Dr. Sharp was one of those quirky professors we often stereotype on television and in books. He had several tics that we joked about among us students, but we did so only because we cared for him so much. He would make random marks on the board when trying to illustrate a point, yet once chastised me for trying to write them down. When I was taking a Hawthorne/Melville seminar with him one summer, he began talking about some idea, then walked out into the hall, down that hall into his office, then back all while continuing to talk, seemingly unconcerned or unaware that we couldn’t hear half of what he said while he was outside the classroom.
Such mannerisms could lead people to think he was not approachable, as he could come off as rather abrupt or short in his responses. In fact, my first encounter with him was over the phone. After I had been accepted into the program, I called to see about summer assistantships. When I asked him about the possibility of getting one, he simply responded, “We don’t have those.” He gave no explanation and didn’t ask me any questions. I was so flustered, I stumbled through my other question about scheduling summer classes, then got off the phone as soon as I could (I didn’t much care to talk on the phone to people I didn’t know, either).
I later learned that the department could find summer assistantships, as Dr. Sharp found a few for some of us the next year. In fact, he did so because he know that several of us needed the money, so he rummaged around in the budget and made up several assistantships to keep us working. There wasn’t much work to do around the department, but that wasn’t the point, of course. He was more concerned about our well-being than he was about the work we were doing.
This is the main thing I learned from him outside the classroom. He would do anything he could to help students, which is what made him not only a great professor, but a great graduate director (a position he held one of my two years). Whenever we had questions, we could go to his office, and he would either know the answer or know who to call. I have too many memories of his picking up the phone and saying, “Mary [or whatever name], this is Ches Sharp.”

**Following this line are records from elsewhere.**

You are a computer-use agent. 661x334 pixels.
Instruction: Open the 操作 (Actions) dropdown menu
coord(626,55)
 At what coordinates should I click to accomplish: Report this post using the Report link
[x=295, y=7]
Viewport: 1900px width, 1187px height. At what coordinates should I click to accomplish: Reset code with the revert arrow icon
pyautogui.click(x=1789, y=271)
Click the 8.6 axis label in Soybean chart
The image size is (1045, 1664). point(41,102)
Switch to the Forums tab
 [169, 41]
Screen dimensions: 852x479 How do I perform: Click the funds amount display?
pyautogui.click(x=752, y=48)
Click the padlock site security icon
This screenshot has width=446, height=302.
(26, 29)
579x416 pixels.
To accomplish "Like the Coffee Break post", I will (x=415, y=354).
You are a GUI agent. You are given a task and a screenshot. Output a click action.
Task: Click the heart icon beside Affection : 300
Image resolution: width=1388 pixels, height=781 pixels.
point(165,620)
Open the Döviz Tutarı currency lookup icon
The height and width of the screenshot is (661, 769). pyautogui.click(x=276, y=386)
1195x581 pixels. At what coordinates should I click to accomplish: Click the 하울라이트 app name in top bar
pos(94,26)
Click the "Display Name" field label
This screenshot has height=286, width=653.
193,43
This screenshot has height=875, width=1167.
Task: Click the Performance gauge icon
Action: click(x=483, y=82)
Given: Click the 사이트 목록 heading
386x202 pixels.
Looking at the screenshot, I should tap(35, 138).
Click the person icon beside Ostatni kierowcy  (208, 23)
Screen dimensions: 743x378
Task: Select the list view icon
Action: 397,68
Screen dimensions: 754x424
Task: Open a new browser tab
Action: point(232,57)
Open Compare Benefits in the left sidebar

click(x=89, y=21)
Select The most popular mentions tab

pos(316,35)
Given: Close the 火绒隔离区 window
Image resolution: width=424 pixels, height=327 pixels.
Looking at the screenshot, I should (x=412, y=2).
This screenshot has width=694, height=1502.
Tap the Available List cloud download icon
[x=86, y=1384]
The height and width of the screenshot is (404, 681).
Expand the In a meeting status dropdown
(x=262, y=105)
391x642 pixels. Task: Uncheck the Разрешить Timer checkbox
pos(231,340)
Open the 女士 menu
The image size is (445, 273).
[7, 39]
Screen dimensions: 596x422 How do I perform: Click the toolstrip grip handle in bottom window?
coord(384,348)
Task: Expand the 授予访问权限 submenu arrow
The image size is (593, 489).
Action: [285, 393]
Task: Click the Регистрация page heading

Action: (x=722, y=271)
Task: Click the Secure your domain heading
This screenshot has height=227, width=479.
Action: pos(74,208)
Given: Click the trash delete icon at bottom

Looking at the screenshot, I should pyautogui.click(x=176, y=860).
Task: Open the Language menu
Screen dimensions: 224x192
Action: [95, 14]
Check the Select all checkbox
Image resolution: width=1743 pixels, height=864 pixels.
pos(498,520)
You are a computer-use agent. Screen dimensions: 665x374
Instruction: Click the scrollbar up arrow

In the classroom, he wanted to engage with students, so he created a climate where we felt comfortable talking with him and with one another. He asked interesting questions, ones he wasn’t sure he had the answer to, but ones he wanted us to explore together. He was genuinely interested in literature and in us and in that combination, so he wanted to see what would happen when he asked questions of both that literature and his students.
One of my favorite parts of his class was a section on an exam, which I know sounds odd. He was interested in linguistics as well as literature, so he gave us an identification section. He would pick a quote or two from the authors we had read, but it would be from a different work than the one would had read. Thus, if we had read The Scarlet Letter, he would pick a passage from The House of the Seven Gables. Our job was to identify the author based, not on the content, but on the syntax and diction and any other linguistic clues we could find. It sounds much more difficult than it is. It was a different way of talking about literature than I was used to, and I always looked forward to that section, if one can look forward to any part of the exam.
It was outside of class, though, where I really enjoyed interacting with Dr. Sharp. I would go by his office in the late afternoon when most people had already gone home. As a professor myself, I now know he was probably still there trying to get some work finished before he went home. He never made me feel as though he had more important things to do. Instead, we would talk about applying to doctoral programs or trying to get published or teaching or interacting with students, whatever happened to come up. He simply enjoyed (or pretended to enjoy) talking about the discipline with interested students. I wish, as we often do at such times in life, that I could have one more of those conversations.